Publication provisoire des listes de candidatures : Que dit l’article 157 du code électoral ?

En prélude aux élections législatives et communales du 31 mai 2026, la Direction générale des Élections conformément à la loi a publié ce 16 avril la liste provisoire des candidatures au scrutin majoritaire uninominal et plurinominal. Toutefois, sur cette liste provisoire figure en bonne place le nom de certaines personnalités politiques et administratives non des moindres. Il s’agit par exemple de celui de l’actuel président du Conseil national de la Transition Dr Dansa Kourouma. Une présence qui suscite de nombreuses interrogations légitimes de certains compatriotes qui ont pris le temps de lire le nouveau code électoral. Notamment les articles sur les critères d’éligibilité et d’inéligibilité.
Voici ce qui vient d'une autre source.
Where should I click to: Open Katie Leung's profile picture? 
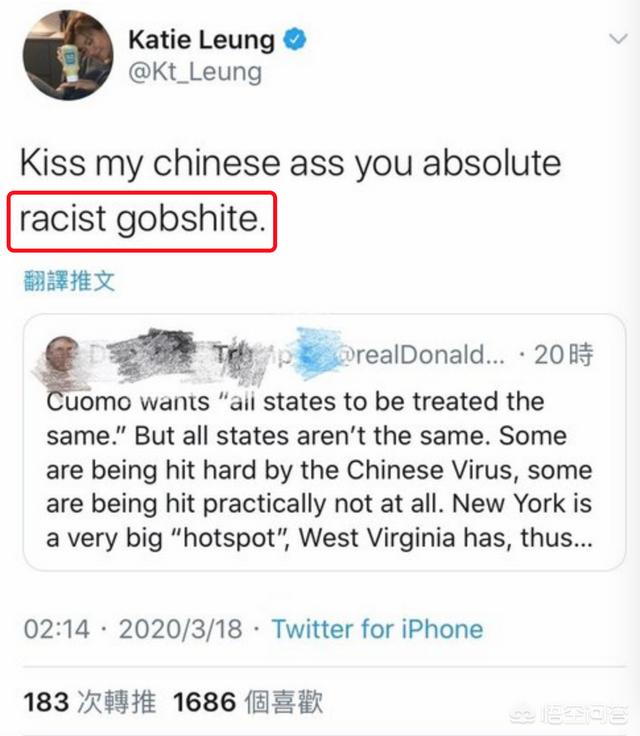tap(68, 55)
Ce qui amène votre quotidien en ligne de vous faire lire les dispositions de l’article 157 du code électoral du 27 septembre 2025.

Article 157 : Des inéligibilités à la fonction de député

« Ne peuvent être députés, les personnes :

  1. Atteintes de démence ou incapables au sens du code civil ;
  2. Ayant fait l’objet de condamnation définitive pour crime ou délit dont la peine entraine l’inéligibilité, sauf après présentation d’un acte de réhabilitation ;
  3. Naturalisés, durant les dix premières années à compter du décret de leur naturalisation, sous réserve qu’ils justifient d’une résidence régulière en République de Guinée depuis cette date ;

Sont  inéligibles, dans les circonscriptions électorales où ils exercent ou ont exercé leurs fonctions depuis au moins 1 an :

  1. Les gouverneurs ;
  2. Les préfets ;
  3. Les secrétaires généraux de préfecture et de commune ;
  4. Les sous-préfets et leurs adjoints ;

Sont également inéligibles, sauf démission ou mise en disponibilité, avant le dépôt de candidature à l’élection :

  1. Les présidents et vice-présidents des institutions de la République ;
  2. Les membres du gouvernement et les secrétaires généraux des départements ministériels ;
  3. Les membres des missions diplomatiques et consulaires ;
  4. Les magistrats des cours et tribunaux en position de service ;
  5. Le Gouverneur et les vice-gouverneurs de la Banque centrale ;
  6. Les recteurs d’universités, les doyens des facultés et les directeurs des institutions d’enseignement supérieur et de la recherche ;
  7. Les militaires et paramilitaires ;
  8. Les responsables des autorités administratives indépendantes ;
  9. Les directeurs généraux des entreprises et établissements publics ;
  10. Les premiers responsables des corps de contrôle de l’Etat ;
  11. Les trésoriers, les receveurs et les payeurs à tous les niveaux ;
  12. Les gestionnaires de projets et de programmes publics. »

Il convient de noter que ladite liste a été transmise au Greffe de la Cour suprême pour sa validation et son officialisation définitive. Par ailleurs, la loi permet les recours dans un délai n’excédant pas les 48 heures suivant la publication.